Latency vs Throughput: The Architecture of "Fast"
Backend Engineer with experience building and scaling PHP applications in production environments.
I focus on performance, system behavior, and understanding how backend systems actually work beyond the framework layer.
Currently writing about PHP, backend performance, and production engineering.
"Fast" is the most dangerous word in system design.
When a stakeholder asks for a "fast" API, they do not realize they are asking for two completely opposing concepts.
You cannot blindly optimize a system for speed. You must define what "speed" means for your specific workload before you configure your observability dashboards. If you fail to separate latency from throughput, you will measure the wrong metric.
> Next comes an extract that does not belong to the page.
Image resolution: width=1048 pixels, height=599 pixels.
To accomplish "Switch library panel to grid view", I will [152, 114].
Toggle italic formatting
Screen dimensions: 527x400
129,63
Here is the technical reality of the trade-off.
1. The Two Definitions of Speed
System performance is divided into two distinct metrics that constantly fight for resources.
Latency: The time it takes to process a single request. This is the speed of execution.
Throughput: The number of requests processed over a given period. This is the volume of execution.
Think of moving people across a city. A Ferrari has incredibly low latency, but terrible throughput (two passengers). A city bus has high latency, but massive throughput (eighty passengers). You cannot build a vehicle that is both a Ferrari and a bus.
2. The Cost of Context Switching
High throughput often kills low latency. To handle thousands of concurrent requests, a CPU must constantly switch attention between them. This is called context switching.
Every time the CPU pauses one thread to give CPU cycles to another, it costs time. If a server accepts too many connections at once to maximize throughput, the system is doing so much juggling that individual request latency degrades significantly.
3. Understanding Little's Law
In queuing theory, Little's Law governs backend concurrency. It states that the number of requests inside your system equals your throughput multiplied by your latency.
If throughput increases but backend capacity stays the same, latency must go up.
Requests will queue up in the kernel backlog or connection pools.
The system is not "broken", it is simply bound by the laws of physics.
The Architectural Takeaway
Optimization is always a sacrifice. Before you configure an alert in Datadog or Prometheus, you must ask: "Are we trying to monitor the time per request, or the volume of requests?"
If you do not choose one, the runtime will choose for you. And you will not like the result.